DATA:
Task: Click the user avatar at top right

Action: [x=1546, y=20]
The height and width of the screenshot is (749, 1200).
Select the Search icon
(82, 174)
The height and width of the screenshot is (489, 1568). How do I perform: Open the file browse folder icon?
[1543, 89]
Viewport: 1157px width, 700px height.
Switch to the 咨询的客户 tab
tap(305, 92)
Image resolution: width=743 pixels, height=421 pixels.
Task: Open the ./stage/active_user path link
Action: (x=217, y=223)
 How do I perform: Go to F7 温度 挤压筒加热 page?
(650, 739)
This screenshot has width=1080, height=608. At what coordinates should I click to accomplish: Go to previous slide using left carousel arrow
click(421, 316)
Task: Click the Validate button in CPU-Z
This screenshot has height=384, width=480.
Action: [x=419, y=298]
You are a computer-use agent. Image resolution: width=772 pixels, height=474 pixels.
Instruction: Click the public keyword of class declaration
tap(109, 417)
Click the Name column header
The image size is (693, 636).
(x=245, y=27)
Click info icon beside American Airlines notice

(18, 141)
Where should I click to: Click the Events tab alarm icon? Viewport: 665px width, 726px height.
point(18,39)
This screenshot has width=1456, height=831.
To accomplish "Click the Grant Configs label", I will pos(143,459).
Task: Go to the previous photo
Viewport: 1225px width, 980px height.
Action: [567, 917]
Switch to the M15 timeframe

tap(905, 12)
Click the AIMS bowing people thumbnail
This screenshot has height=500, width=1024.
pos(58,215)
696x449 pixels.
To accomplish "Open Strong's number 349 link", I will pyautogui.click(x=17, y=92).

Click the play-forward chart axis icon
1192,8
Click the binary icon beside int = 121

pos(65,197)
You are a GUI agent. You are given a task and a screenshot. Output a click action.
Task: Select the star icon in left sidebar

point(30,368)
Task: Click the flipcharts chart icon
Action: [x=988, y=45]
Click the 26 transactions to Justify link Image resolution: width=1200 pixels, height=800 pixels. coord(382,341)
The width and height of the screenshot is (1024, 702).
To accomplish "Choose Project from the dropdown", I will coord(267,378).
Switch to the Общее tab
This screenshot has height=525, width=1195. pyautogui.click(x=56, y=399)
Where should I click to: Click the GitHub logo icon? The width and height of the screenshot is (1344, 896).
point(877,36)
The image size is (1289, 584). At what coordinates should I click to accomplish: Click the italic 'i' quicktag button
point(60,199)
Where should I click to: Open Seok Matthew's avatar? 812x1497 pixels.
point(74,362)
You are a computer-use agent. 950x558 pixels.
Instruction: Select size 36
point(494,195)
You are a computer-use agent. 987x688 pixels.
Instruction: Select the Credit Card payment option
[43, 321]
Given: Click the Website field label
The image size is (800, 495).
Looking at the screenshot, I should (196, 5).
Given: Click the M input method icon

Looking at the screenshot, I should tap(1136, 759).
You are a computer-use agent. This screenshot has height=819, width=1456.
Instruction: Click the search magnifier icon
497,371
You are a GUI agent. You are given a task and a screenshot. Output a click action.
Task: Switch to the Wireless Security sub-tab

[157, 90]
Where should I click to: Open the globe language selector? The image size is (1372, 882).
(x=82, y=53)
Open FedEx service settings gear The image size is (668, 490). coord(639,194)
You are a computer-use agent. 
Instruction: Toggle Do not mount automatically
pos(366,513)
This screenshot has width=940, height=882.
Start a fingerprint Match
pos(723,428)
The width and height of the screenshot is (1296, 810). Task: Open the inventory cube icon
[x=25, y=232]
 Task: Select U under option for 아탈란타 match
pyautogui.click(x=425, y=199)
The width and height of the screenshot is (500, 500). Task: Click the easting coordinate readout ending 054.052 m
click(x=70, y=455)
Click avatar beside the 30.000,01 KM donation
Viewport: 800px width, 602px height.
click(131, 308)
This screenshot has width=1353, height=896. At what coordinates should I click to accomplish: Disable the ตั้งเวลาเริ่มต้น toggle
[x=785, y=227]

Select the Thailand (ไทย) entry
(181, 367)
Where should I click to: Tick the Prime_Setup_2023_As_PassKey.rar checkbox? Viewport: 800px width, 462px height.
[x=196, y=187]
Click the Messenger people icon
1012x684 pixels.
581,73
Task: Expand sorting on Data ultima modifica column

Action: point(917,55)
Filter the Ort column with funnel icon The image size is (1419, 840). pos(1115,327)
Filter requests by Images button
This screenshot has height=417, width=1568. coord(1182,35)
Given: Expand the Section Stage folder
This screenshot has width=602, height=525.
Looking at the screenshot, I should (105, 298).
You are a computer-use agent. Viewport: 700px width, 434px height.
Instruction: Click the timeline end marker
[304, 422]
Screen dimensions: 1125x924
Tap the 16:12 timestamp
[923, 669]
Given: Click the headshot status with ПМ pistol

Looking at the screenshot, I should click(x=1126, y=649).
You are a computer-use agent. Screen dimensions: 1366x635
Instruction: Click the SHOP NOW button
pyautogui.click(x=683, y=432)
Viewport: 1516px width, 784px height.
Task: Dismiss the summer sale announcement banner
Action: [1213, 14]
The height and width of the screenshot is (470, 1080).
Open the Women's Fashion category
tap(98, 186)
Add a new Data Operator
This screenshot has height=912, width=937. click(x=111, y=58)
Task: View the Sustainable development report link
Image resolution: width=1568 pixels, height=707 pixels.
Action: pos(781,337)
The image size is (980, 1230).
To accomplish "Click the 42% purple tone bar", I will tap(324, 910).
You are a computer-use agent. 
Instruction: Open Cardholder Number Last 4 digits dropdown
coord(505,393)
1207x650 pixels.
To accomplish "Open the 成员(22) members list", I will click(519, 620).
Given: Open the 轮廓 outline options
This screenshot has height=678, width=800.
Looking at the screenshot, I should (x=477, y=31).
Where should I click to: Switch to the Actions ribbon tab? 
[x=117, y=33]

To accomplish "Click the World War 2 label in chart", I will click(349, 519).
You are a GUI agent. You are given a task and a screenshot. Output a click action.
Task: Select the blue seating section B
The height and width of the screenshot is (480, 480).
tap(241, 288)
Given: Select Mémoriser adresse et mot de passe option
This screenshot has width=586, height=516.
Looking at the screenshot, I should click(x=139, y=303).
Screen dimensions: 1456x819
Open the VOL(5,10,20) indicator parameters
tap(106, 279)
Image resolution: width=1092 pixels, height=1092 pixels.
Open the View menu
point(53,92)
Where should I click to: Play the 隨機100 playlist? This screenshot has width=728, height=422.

YOUR GOAL:
Nothing should be changed: write out all of the data as is.

TASK RESPONSE:
Task: Click the user avatar at top right

Action: [x=1546, y=20]
The height and width of the screenshot is (749, 1200).
Select the Search icon
(82, 174)
The height and width of the screenshot is (489, 1568). How do I perform: Open the file browse folder icon?
[1543, 89]
Viewport: 1157px width, 700px height.
Switch to the 咨询的客户 tab
tap(305, 92)
Image resolution: width=743 pixels, height=421 pixels.
Task: Open the ./stage/active_user path link
Action: (x=217, y=223)
 How do I perform: Go to F7 温度 挤压筒加热 page?
(650, 739)
This screenshot has width=1080, height=608. At what coordinates should I click to accomplish: Go to previous slide using left carousel arrow
click(421, 316)
Task: Click the Validate button in CPU-Z
This screenshot has height=384, width=480.
Action: [x=419, y=298]
You are a computer-use agent. Image resolution: width=772 pixels, height=474 pixels.
Instruction: Click the public keyword of class declaration
tap(109, 417)
Click the Name column header
The image size is (693, 636).
(x=245, y=27)
Click info icon beside American Airlines notice

(18, 141)
Where should I click to: Click the Events tab alarm icon? Viewport: 665px width, 726px height.
point(18,39)
This screenshot has width=1456, height=831.
To accomplish "Click the Grant Configs label", I will pos(143,459).
Task: Go to the previous photo
Viewport: 1225px width, 980px height.
Action: [567, 917]
Switch to the M15 timeframe

tap(905, 12)
Click the AIMS bowing people thumbnail
This screenshot has height=500, width=1024.
pos(58,215)
696x449 pixels.
To accomplish "Open Strong's number 349 link", I will pyautogui.click(x=17, y=92).

Click the play-forward chart axis icon
1192,8
Click the binary icon beside int = 121

pos(65,197)
You are a GUI agent. You are given a task and a screenshot. Output a click action.
Task: Select the star icon in left sidebar

point(30,368)
Task: Click the flipcharts chart icon
Action: [x=988, y=45]
Click the 26 transactions to Justify link Image resolution: width=1200 pixels, height=800 pixels. coord(382,341)
The width and height of the screenshot is (1024, 702).
To accomplish "Choose Project from the dropdown", I will coord(267,378).
Switch to the Общее tab
This screenshot has height=525, width=1195. pyautogui.click(x=56, y=399)
Where should I click to: Click the GitHub logo icon? The width and height of the screenshot is (1344, 896).
point(877,36)
The image size is (1289, 584). At what coordinates should I click to accomplish: Click the italic 'i' quicktag button
point(60,199)
Where should I click to: Open Seok Matthew's avatar? 812x1497 pixels.
point(74,362)
You are a computer-use agent. 950x558 pixels.
Instruction: Select size 36
point(494,195)
You are a computer-use agent. 987x688 pixels.
Instruction: Select the Credit Card payment option
[43, 321]
Given: Click the Website field label
The image size is (800, 495).
Looking at the screenshot, I should (196, 5).
Given: Click the M input method icon

Looking at the screenshot, I should tap(1136, 759).
You are a computer-use agent. This screenshot has height=819, width=1456.
Instruction: Click the search magnifier icon
497,371
You are a GUI agent. You are given a task and a screenshot. Output a click action.
Task: Switch to the Wireless Security sub-tab

[157, 90]
Where should I click to: Open the globe language selector? The image size is (1372, 882).
(x=82, y=53)
Open FedEx service settings gear The image size is (668, 490). coord(639,194)
You are a computer-use agent. 
Instruction: Toggle Do not mount automatically
pos(366,513)
This screenshot has width=940, height=882.
Start a fingerprint Match
pos(723,428)
The width and height of the screenshot is (1296, 810). Task: Open the inventory cube icon
[x=25, y=232]
 Task: Select U under option for 아탈란타 match
pyautogui.click(x=425, y=199)
The width and height of the screenshot is (500, 500). Task: Click the easting coordinate readout ending 054.052 m
click(x=70, y=455)
Click avatar beside the 30.000,01 KM donation
Viewport: 800px width, 602px height.
click(131, 308)
This screenshot has width=1353, height=896. At what coordinates should I click to accomplish: Disable the ตั้งเวลาเริ่มต้น toggle
[x=785, y=227]

Select the Thailand (ไทย) entry
(181, 367)
Where should I click to: Tick the Prime_Setup_2023_As_PassKey.rar checkbox? Viewport: 800px width, 462px height.
[x=196, y=187]
Click the Messenger people icon
1012x684 pixels.
581,73
Task: Expand sorting on Data ultima modifica column

Action: point(917,55)
Filter the Ort column with funnel icon The image size is (1419, 840). pos(1115,327)
Filter requests by Images button
This screenshot has height=417, width=1568. coord(1182,35)
Given: Expand the Section Stage folder
This screenshot has width=602, height=525.
Looking at the screenshot, I should (105, 298).
You are a computer-use agent. Viewport: 700px width, 434px height.
Instruction: Click the timeline end marker
[304, 422]
Screen dimensions: 1125x924
Tap the 16:12 timestamp
[923, 669]
Given: Click the headshot status with ПМ pistol

Looking at the screenshot, I should click(x=1126, y=649).
You are a computer-use agent. Screen dimensions: 1366x635
Instruction: Click the SHOP NOW button
pyautogui.click(x=683, y=432)
Viewport: 1516px width, 784px height.
Task: Dismiss the summer sale announcement banner
Action: [1213, 14]
The height and width of the screenshot is (470, 1080).
Open the Women's Fashion category
tap(98, 186)
Add a new Data Operator
This screenshot has height=912, width=937. click(x=111, y=58)
Task: View the Sustainable development report link
Image resolution: width=1568 pixels, height=707 pixels.
Action: pos(781,337)
The image size is (980, 1230).
To accomplish "Click the 42% purple tone bar", I will tap(324, 910).
You are a computer-use agent. 
Instruction: Open Cardholder Number Last 4 digits dropdown
coord(505,393)
1207x650 pixels.
To accomplish "Open the 成员(22) members list", I will click(519, 620).
Given: Open the 轮廓 outline options
This screenshot has height=678, width=800.
Looking at the screenshot, I should (x=477, y=31).
Where should I click to: Switch to the Actions ribbon tab? 
[x=117, y=33]

To accomplish "Click the World War 2 label in chart", I will click(349, 519).
You are a GUI agent. You are given a task and a screenshot. Output a click action.
Task: Select the blue seating section B
The height and width of the screenshot is (480, 480).
tap(241, 288)
Given: Select Mémoriser adresse et mot de passe option
This screenshot has width=586, height=516.
Looking at the screenshot, I should click(x=139, y=303).
Screen dimensions: 1456x819
Open the VOL(5,10,20) indicator parameters
tap(106, 279)
Image resolution: width=1092 pixels, height=1092 pixels.
Open the View menu
point(53,92)
Where should I click to: Play the 隨機100 playlist? This screenshot has width=728, height=422.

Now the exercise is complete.